Bugtraq mailing list archives
Re: kon2
From: Martin Schulze <joey () FINLANDIA INFODROM NORTH DE>
Date: Mon, 7 Aug 2000 00:26:37 +0200
Elias Levy wrote:
Package : kon2-0.3.8 Compromise : root Vulnerable Sistems : All linux sistems that have this package installed. Author : E-Ligth (Hugo Oliveira Dias) - mail : bsphere () clix pt Discussion : There is a vulnerable suid program, called FLD that is part of the kon2-0.3.8 package.

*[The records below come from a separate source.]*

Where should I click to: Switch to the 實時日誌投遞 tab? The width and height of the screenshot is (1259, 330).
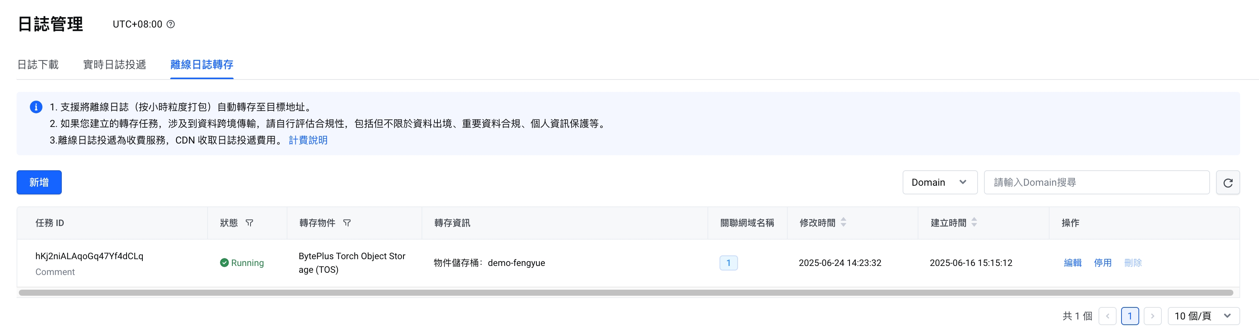114,65
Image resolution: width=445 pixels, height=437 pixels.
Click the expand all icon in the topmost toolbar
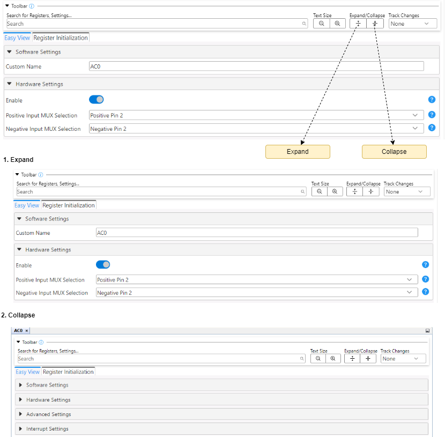pyautogui.click(x=358, y=24)
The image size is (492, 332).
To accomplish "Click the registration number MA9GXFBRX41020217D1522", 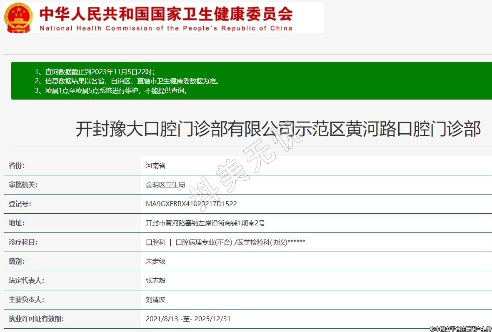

This program accepts options input from a text file and its possible to input arbitrary code into the stack and spawning a root shell.
This code uses zsh with the name of zh to spawn the shell. The exploit code was developed to participate in Wargames of www.hack3r.com. The target computer was the host hercules.hacker.org running Turbo Linux 6.0.4 and my distribution is Linux Mandrake 7.0.Both revealed to be vulnerable to this exploit. I think Debian also as this package but i donĀ“t try this exploit in it.
Yes, Debian distributes kon2 packages: Debian GNU/Linux 2.1 0.3.7-9 Debian GNU/Linux 2.2 0.3.9b-3 The Debian maintainer for kon2 has decided not to make /usr/bin/fld setuid, so the exploit doesn seem to work there.
I didn't know where to report the bug first, because is the first time i find a suid exploitable program, so i send it to you www.securityfocus.com and so the problem can be solved.
Thanks. Regards, Joey Debian Security Team -- Unix is user friendly ... It's just picky about its friends.